* Exercise data
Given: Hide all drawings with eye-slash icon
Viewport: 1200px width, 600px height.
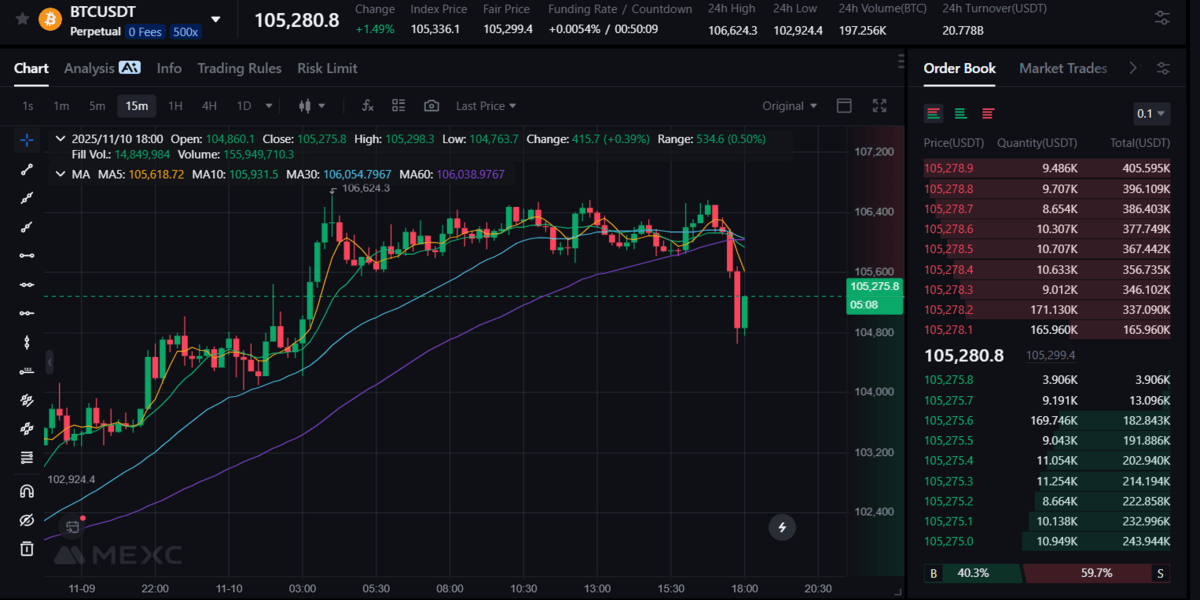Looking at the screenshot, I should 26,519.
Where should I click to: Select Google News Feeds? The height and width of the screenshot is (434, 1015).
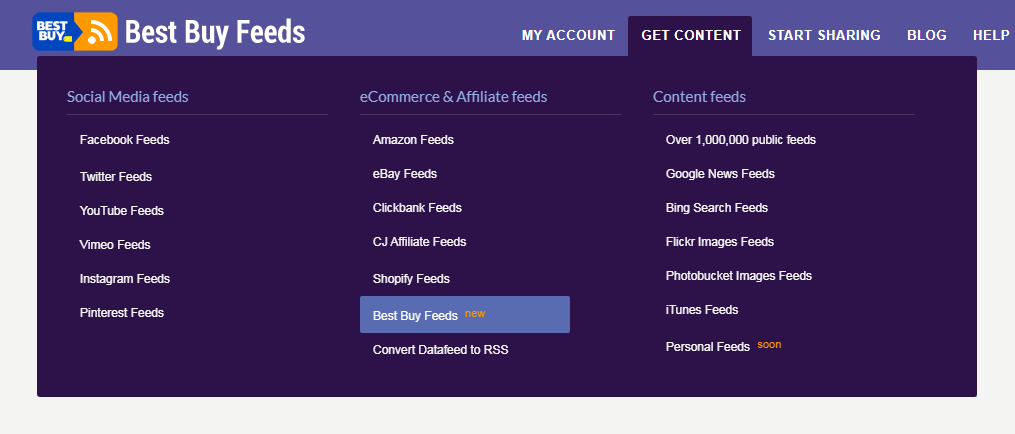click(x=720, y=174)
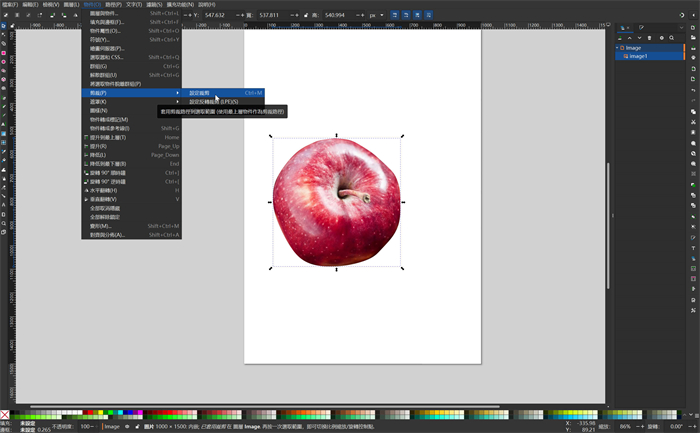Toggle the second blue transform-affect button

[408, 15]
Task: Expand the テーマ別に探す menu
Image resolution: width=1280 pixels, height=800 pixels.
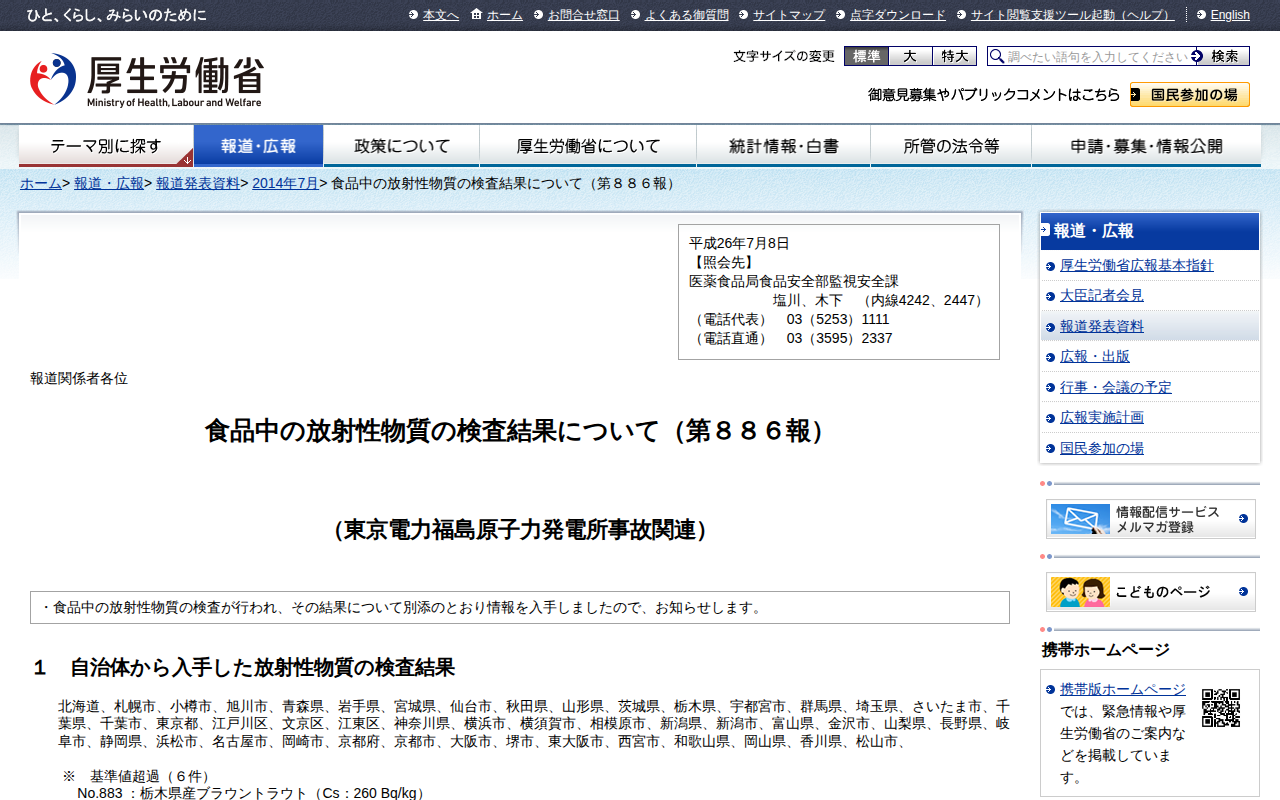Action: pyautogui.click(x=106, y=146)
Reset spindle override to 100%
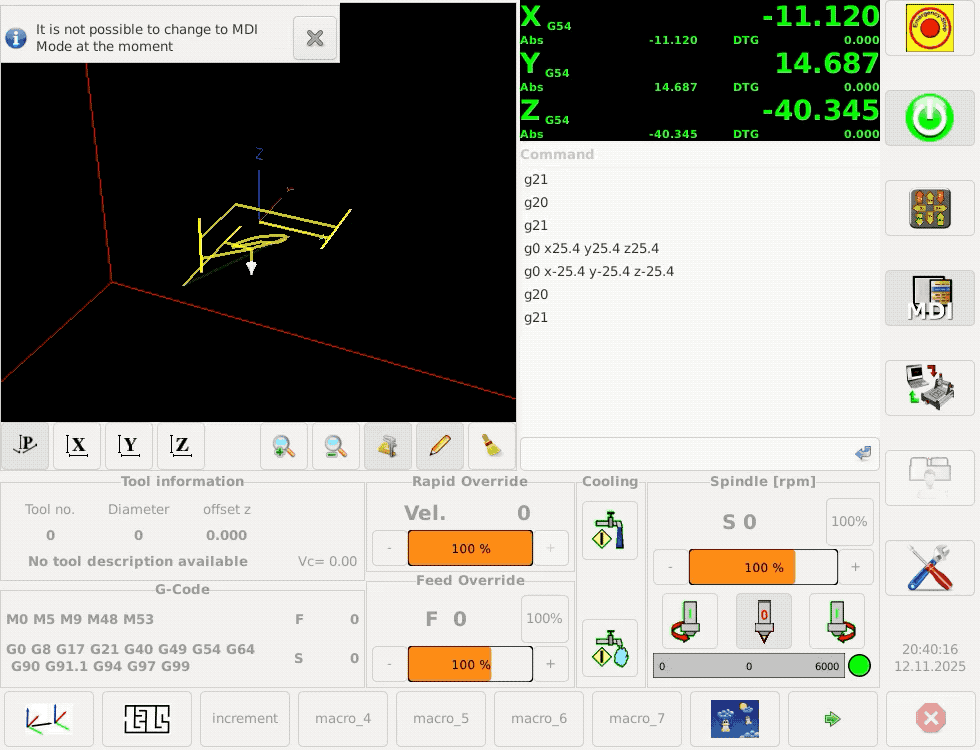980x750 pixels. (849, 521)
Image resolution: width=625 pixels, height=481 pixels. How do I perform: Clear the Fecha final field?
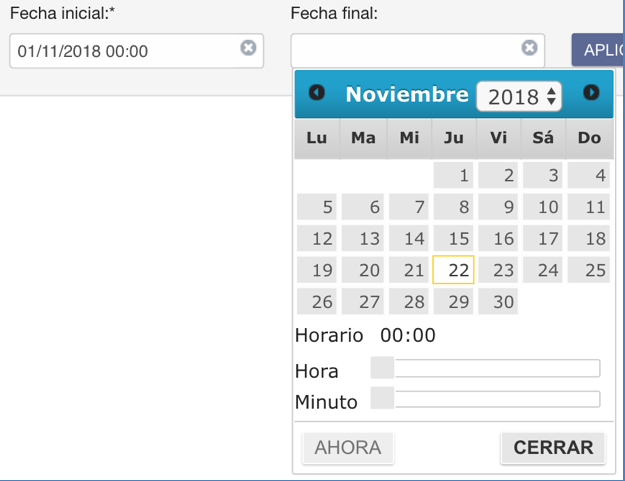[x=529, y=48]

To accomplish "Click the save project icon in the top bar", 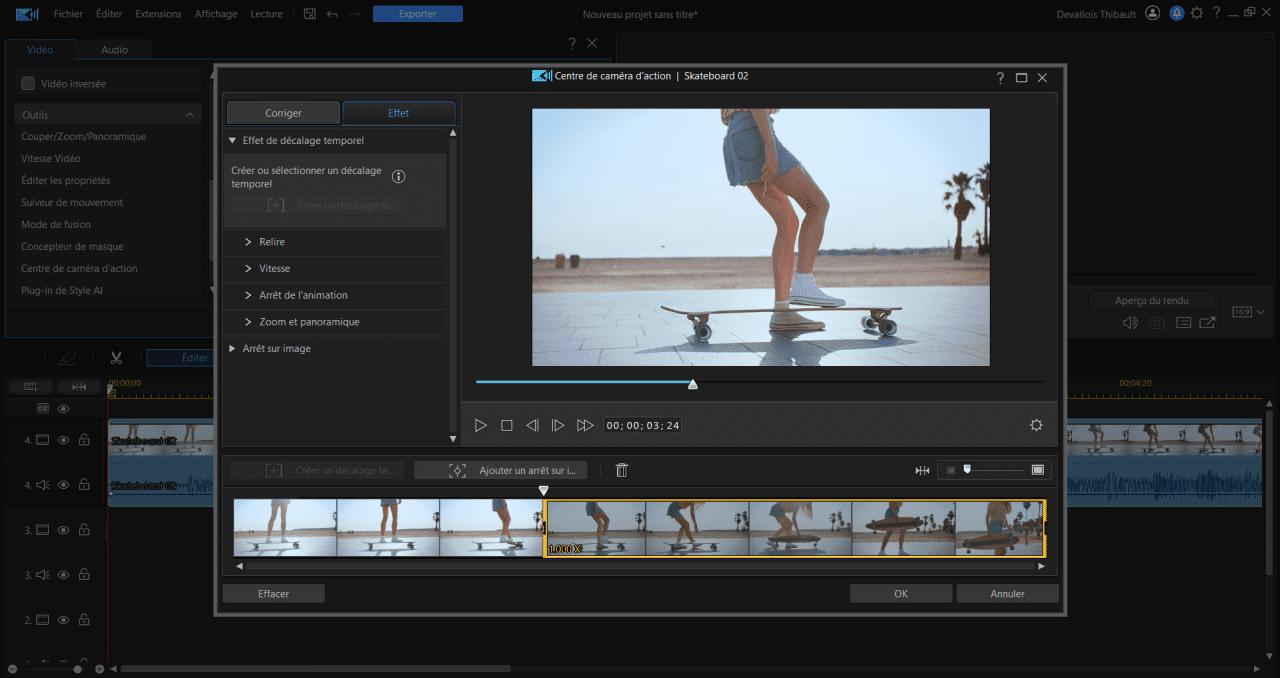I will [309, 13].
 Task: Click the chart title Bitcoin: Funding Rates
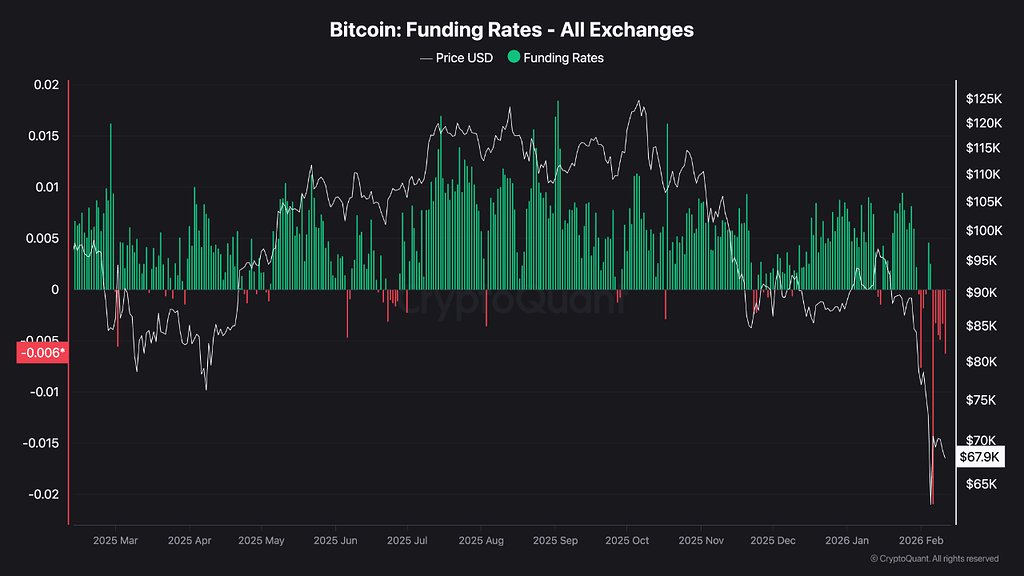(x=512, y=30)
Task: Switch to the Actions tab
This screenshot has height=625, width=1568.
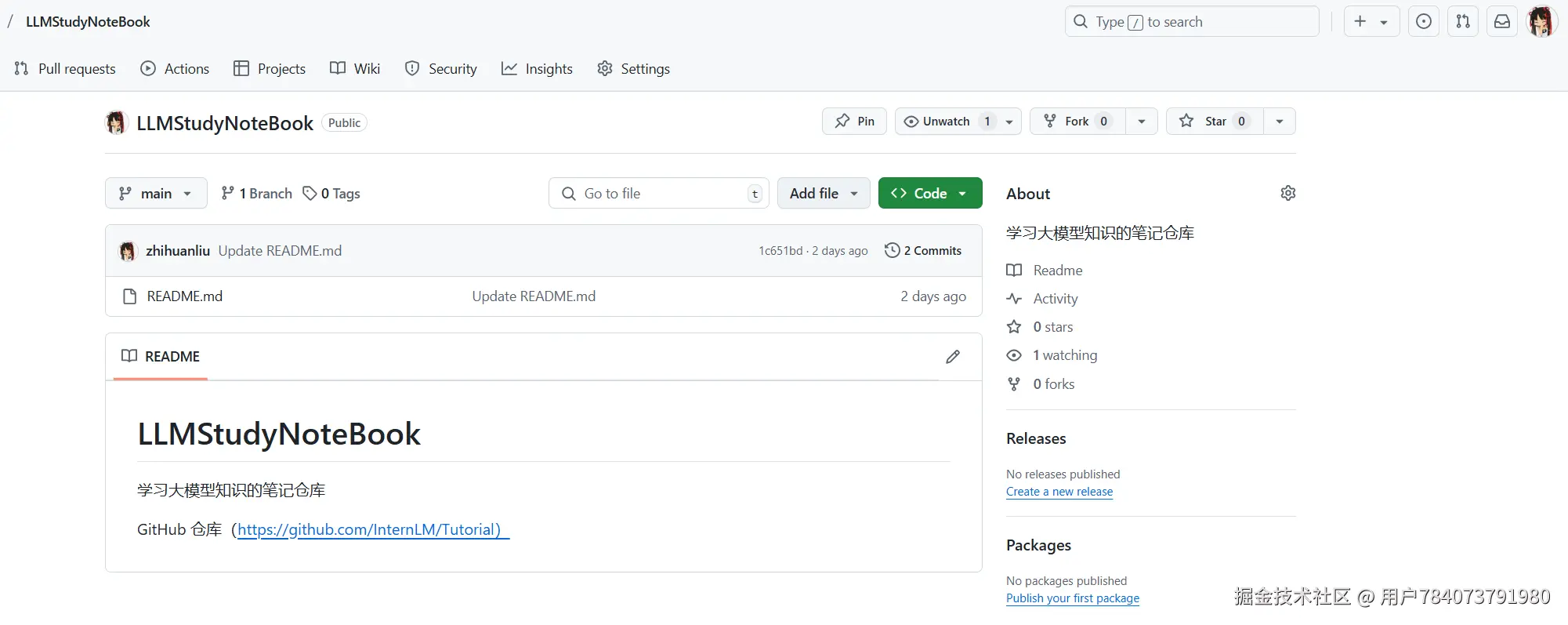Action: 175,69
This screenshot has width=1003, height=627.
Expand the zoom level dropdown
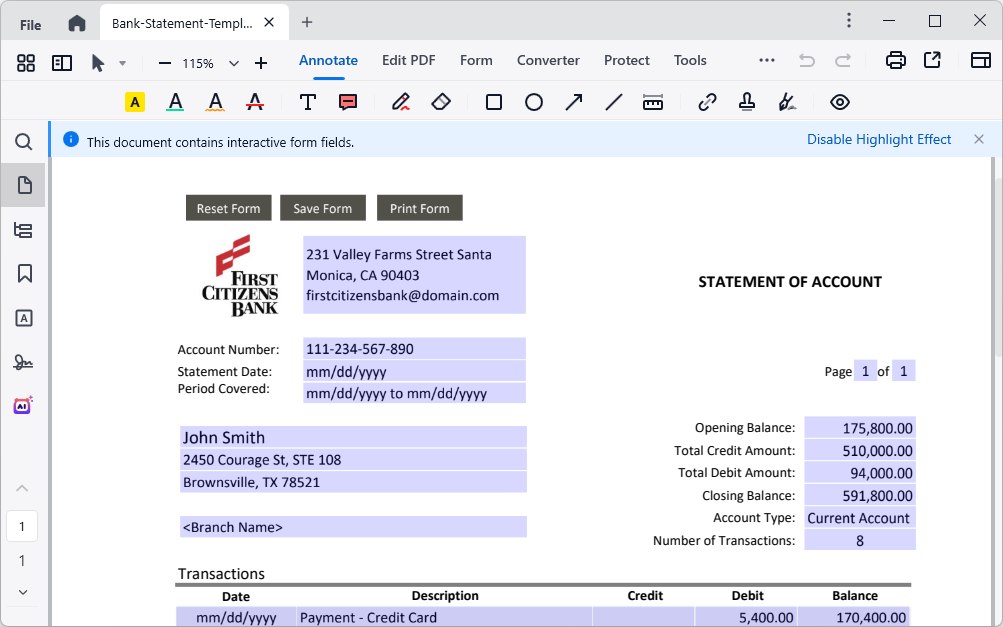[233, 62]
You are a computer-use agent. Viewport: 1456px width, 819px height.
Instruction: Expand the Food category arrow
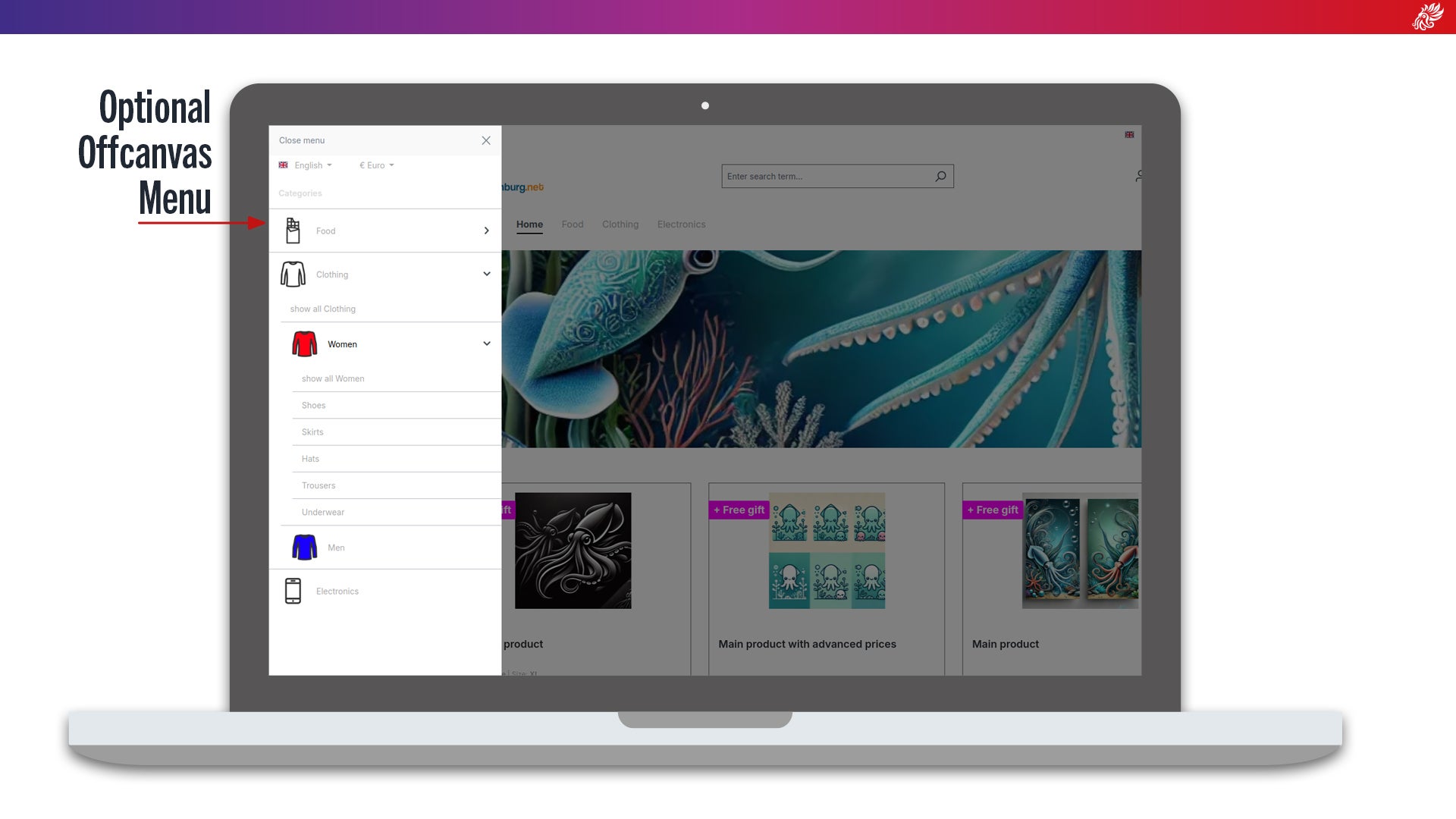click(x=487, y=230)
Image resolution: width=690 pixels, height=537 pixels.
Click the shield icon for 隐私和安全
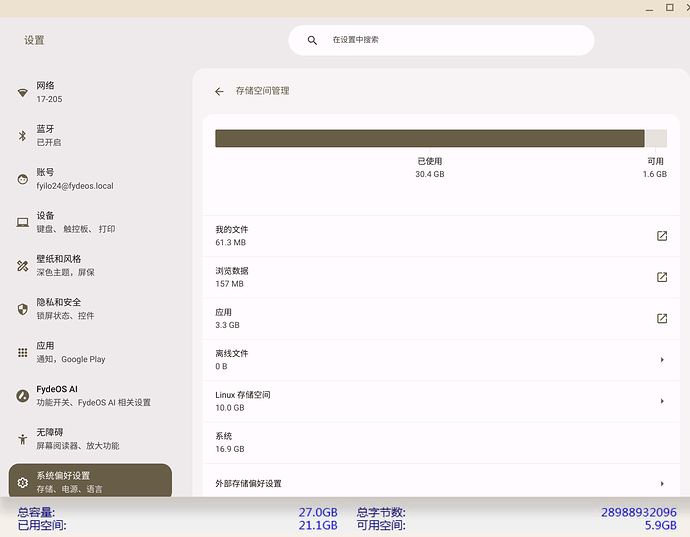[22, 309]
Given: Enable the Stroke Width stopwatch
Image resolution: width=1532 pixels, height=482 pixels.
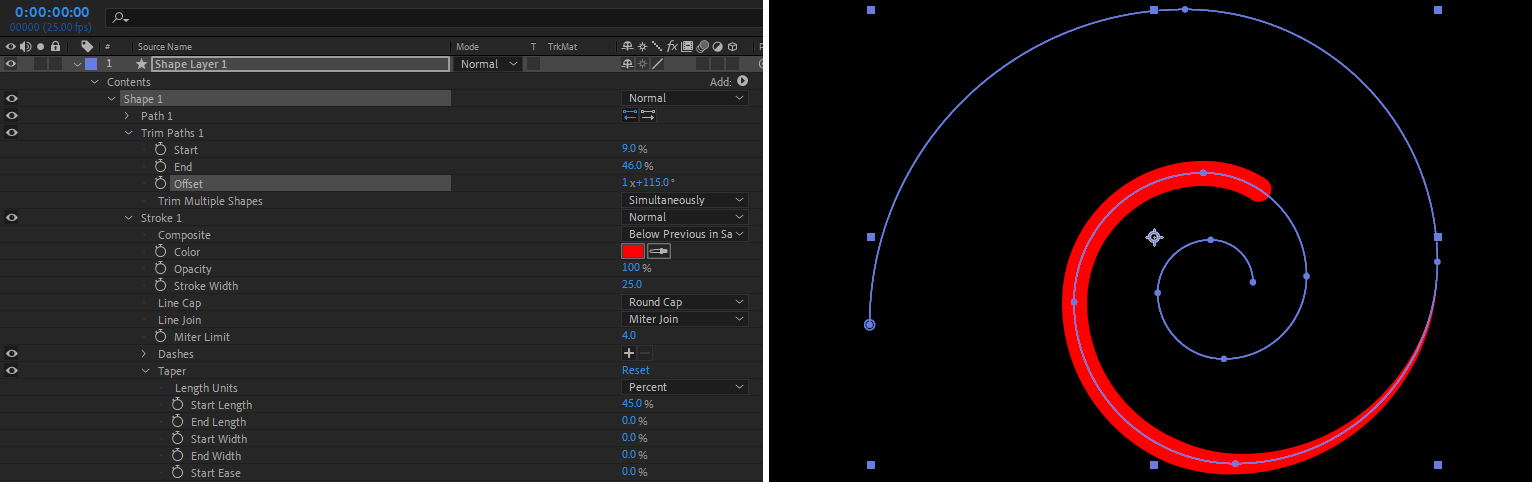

* What is being asked
Word for word, reproduce each line from the one with "Task: Switch to the Actions tab" through the last line of the material above, both included, and drop the pictures.

* Exercise output
Task: Switch to the Actions tab
This screenshot has height=625, width=1568.
Action: 175,69
This screenshot has width=1003, height=627.
Expand the zoom level dropdown
[233, 62]
You are a computer-use agent. Viewport: 1456px width, 819px height.
Instruction: Expand the Food category arrow
click(x=487, y=230)
Image resolution: width=690 pixels, height=537 pixels.
Click the shield icon for 隐私和安全
[22, 309]
Given: Enable the Stroke Width stopwatch
Image resolution: width=1532 pixels, height=482 pixels.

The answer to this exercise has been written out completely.